McGill-NLP / polytropon

MIT License
51 stars 7 forks source link

What examples at the end of code does? #8

Closed puraminy closed 2 years ago

puraminy commented 2 years ago

Hi, I read your paper and checked your code. I don't know what the following code does, could you please provide some explanation? What is the expected output? I decoded the output ant it's the same for all skilled_variants

if __name__ == "__main__":
    from transformers import T5Tokenizer, T5ForConditionalGeneration
    tokenizer = T5Tokenizer.from_pretrained("/home/pouramini/pret/t5-base")
    model = T5ForConditionalGeneration.from_pretrained("/home/pouramini/pret/t5-base")
    inputs = ["Tell me, oh Muse, of that ingenious hero who travelled far and wide after he had sacked the famous town of Troy.",
        "Many cities did he visit, and many were the nations with whose manners and customs he was acquainted."]
    inputs = tokenizer(inputs, return_tensors="pt", padding=True)
    task_ids = torch.LongTensor([0, 1])

    for skilled_variant in ["learned", "hyper", "sparse", "shared", "private"]:
        skilled_model = SkilledMixin(model, n_tasks=2, n_skills=2, skilled_variant=skilled_variant)
        logger.warning("forward %s: %s", skilled_variant, skilled_model.forward(task_ids, labels=inputs["input_ids"], add_prior=True, **inputs))
        hyps = skilled_model.generate(task_ids, **inputs)
        hyps = tokenizer.batch_decode(hyps,skip_special_tokens= True)
        logger.warning("generate %s: %s", skilled_variant, hyps)

Moreover, I expected an input, output (label) pairs... How can I use the model for a multitasking supervised input-output problem?

ducdauge commented 2 years ago

This is just a test to check all model variants are instantiated without errors.
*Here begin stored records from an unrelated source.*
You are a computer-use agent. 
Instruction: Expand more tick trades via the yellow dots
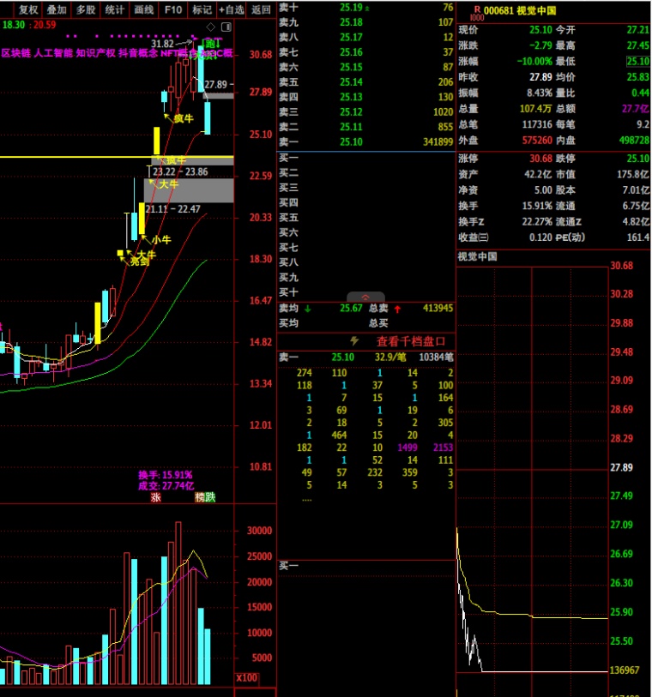307,499
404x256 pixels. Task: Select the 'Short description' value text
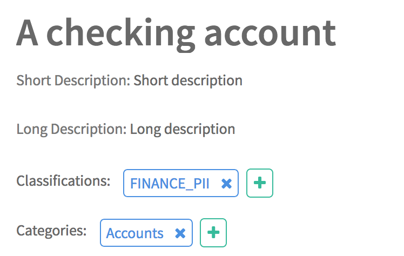[188, 81]
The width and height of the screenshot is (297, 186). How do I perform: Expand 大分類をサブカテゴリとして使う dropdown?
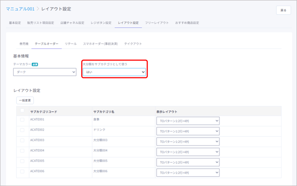pyautogui.click(x=114, y=72)
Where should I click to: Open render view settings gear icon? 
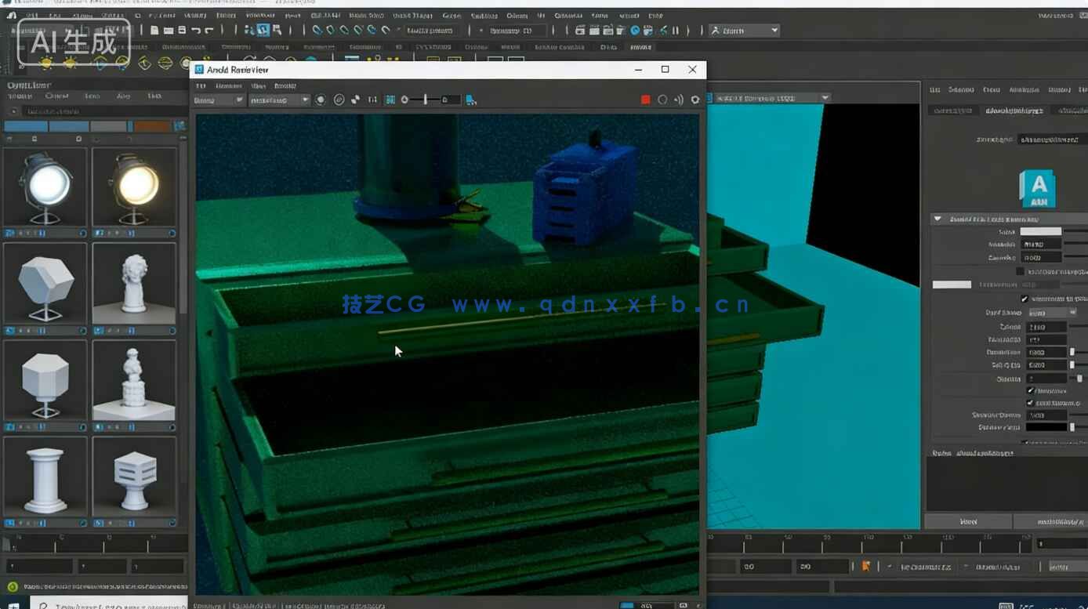[x=695, y=100]
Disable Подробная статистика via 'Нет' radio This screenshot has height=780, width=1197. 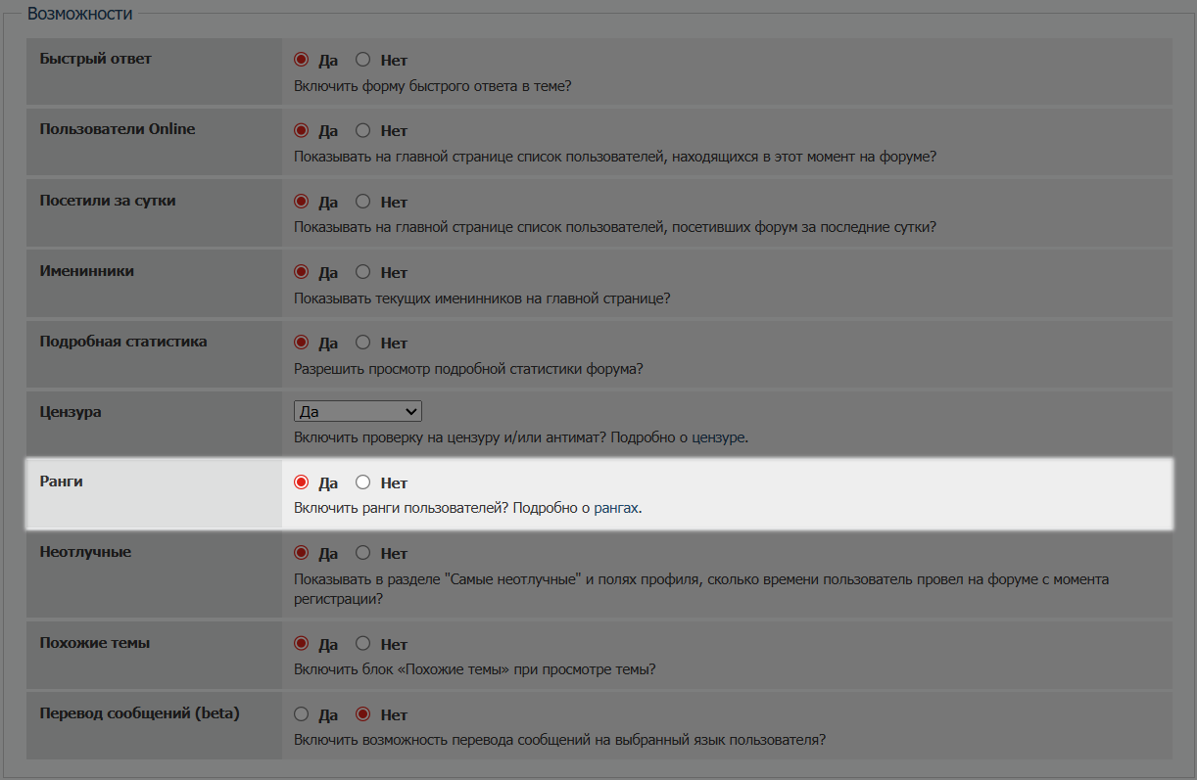tap(362, 343)
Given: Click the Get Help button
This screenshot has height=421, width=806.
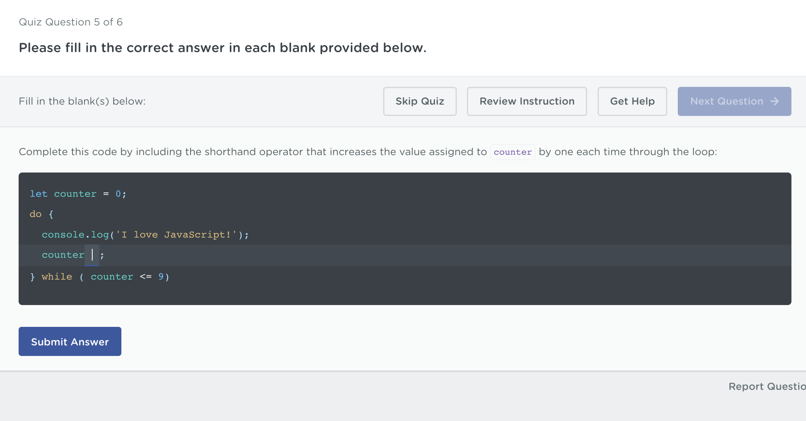Looking at the screenshot, I should (632, 101).
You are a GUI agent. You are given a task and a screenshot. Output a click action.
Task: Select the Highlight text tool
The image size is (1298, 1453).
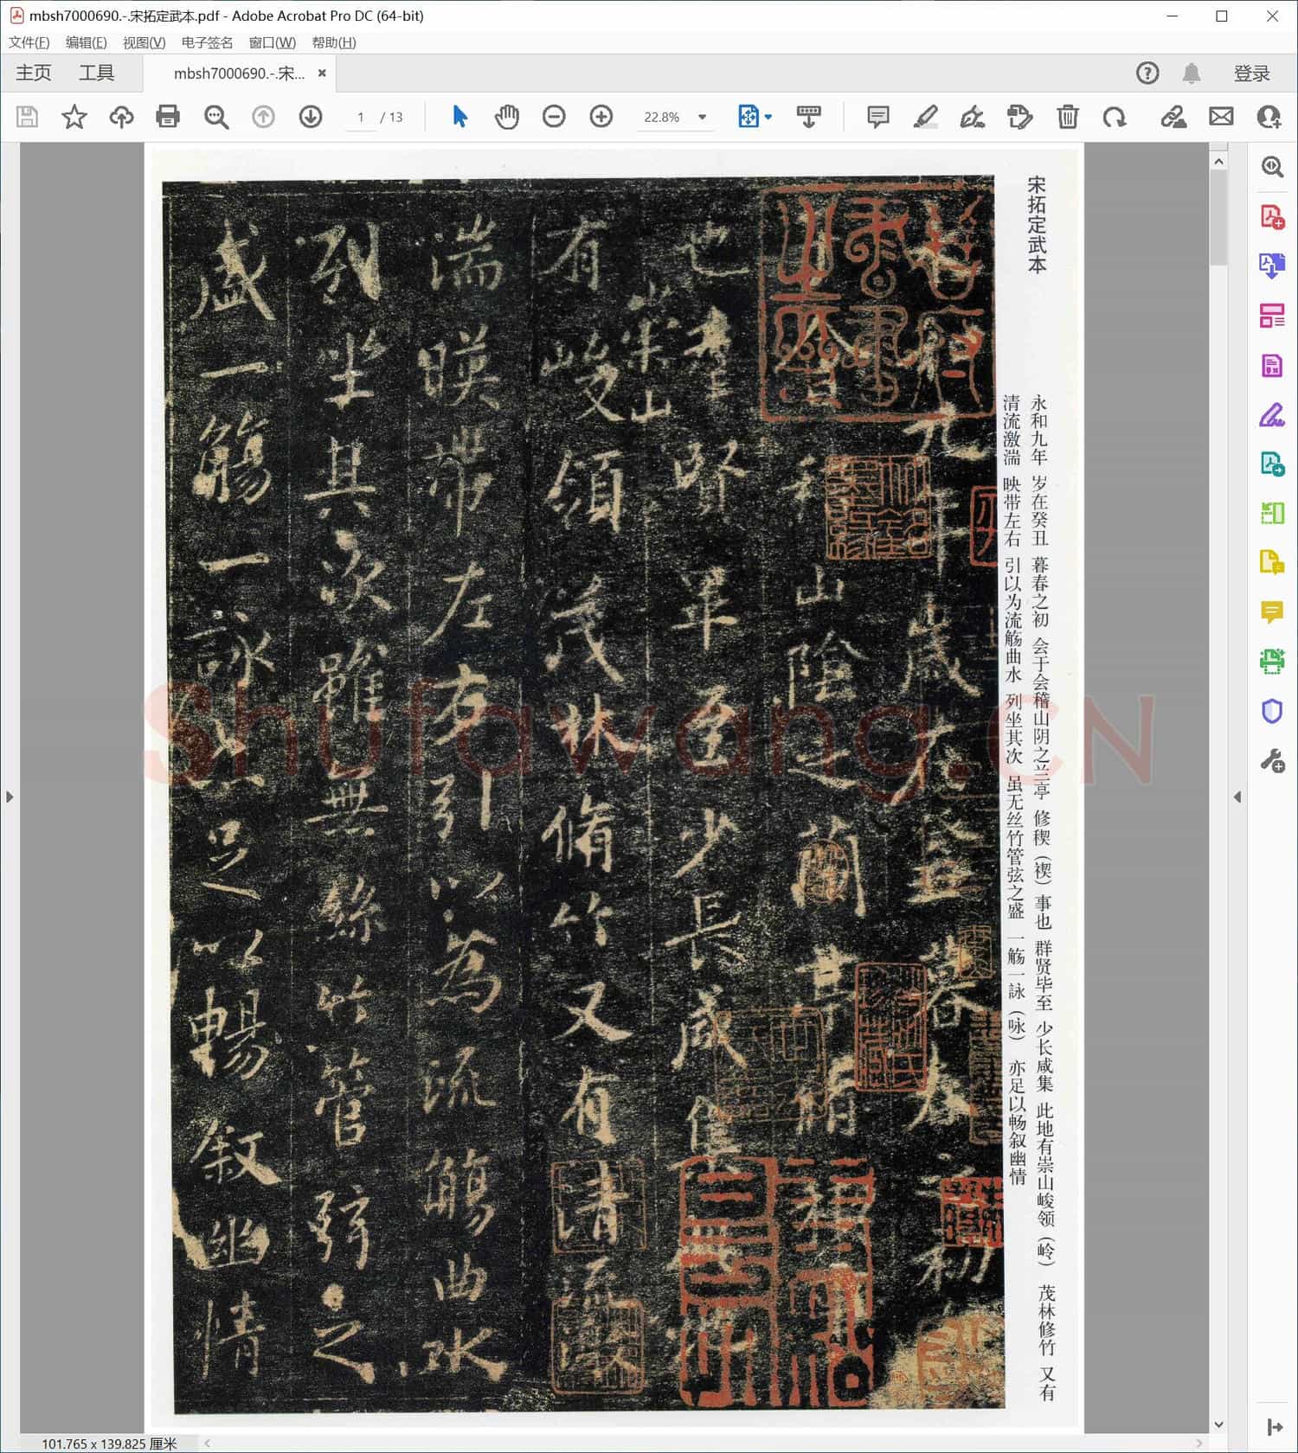point(925,117)
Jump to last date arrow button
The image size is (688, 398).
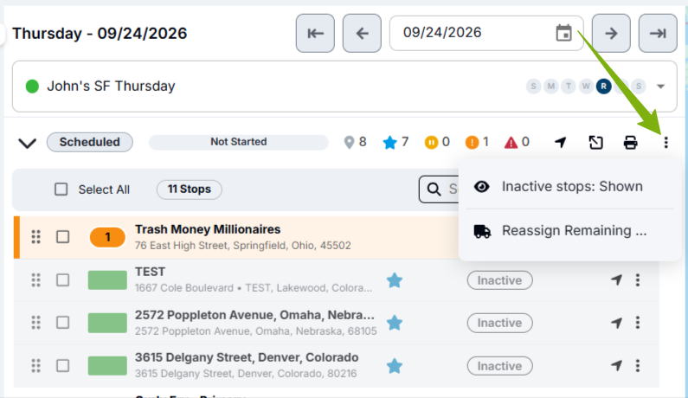pyautogui.click(x=658, y=34)
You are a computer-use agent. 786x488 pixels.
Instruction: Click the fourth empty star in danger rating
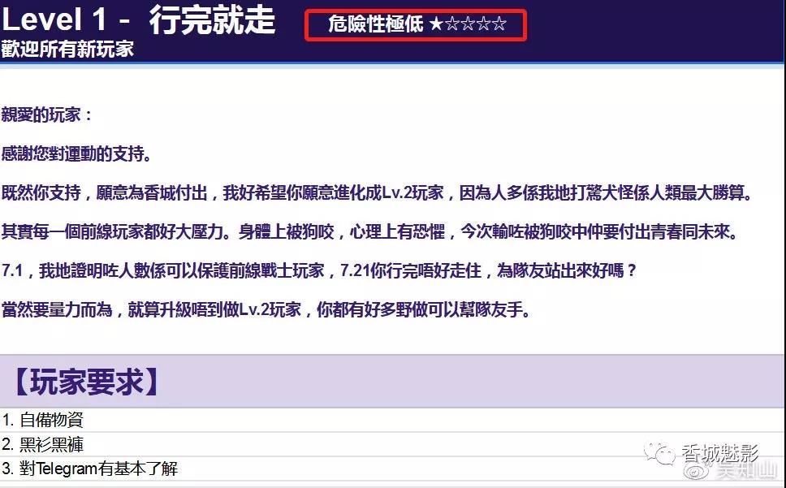(x=483, y=24)
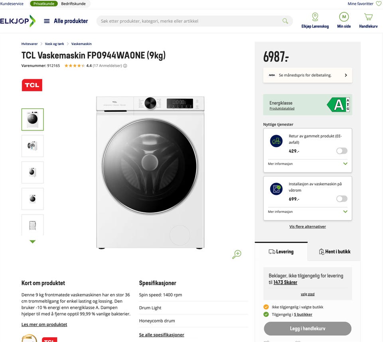
Task: Click the Mine favoritter heart icon
Action: coord(379,4)
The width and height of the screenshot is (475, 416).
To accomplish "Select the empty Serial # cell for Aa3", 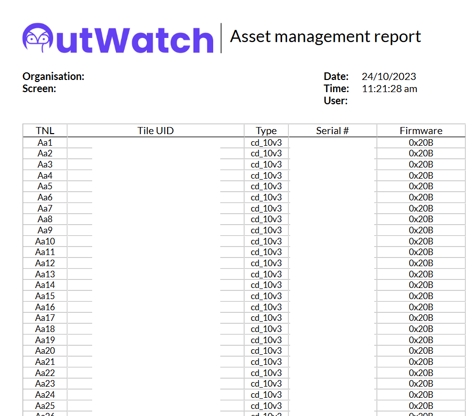I will click(x=332, y=164).
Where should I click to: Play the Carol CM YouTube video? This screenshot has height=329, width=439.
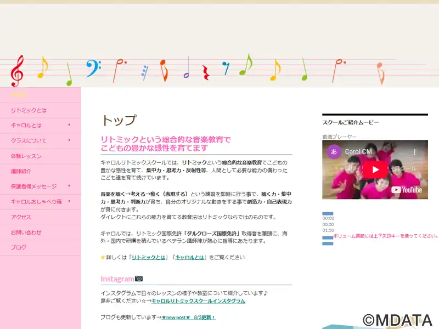click(375, 169)

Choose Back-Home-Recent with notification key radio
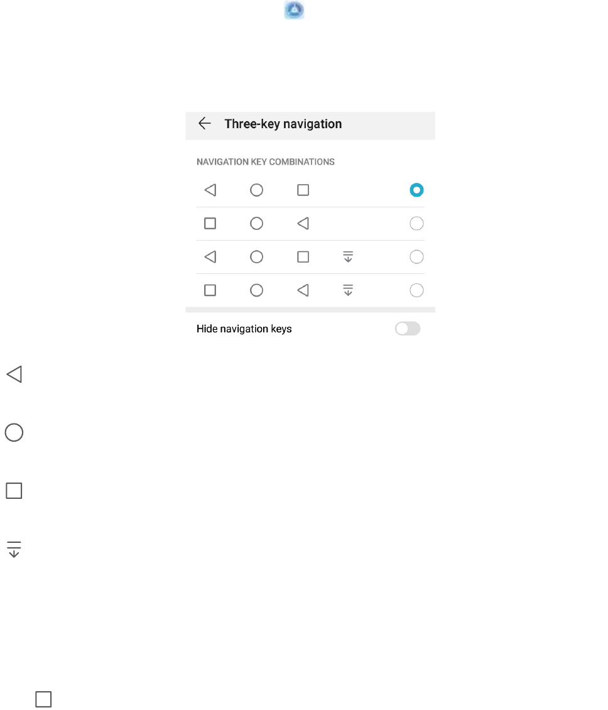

They are expected to give the same output before training, as LoRAs are initialised in such a way as to not alter the pre-trained model behaviour.

puraminy commented 2 years ago

Well, but do you have some code of your experiments on supervised tasks? I wonder how they are applied. For example I tried to train a model with your loss function, but the loss didn't decrease during training and the output was also erroneous.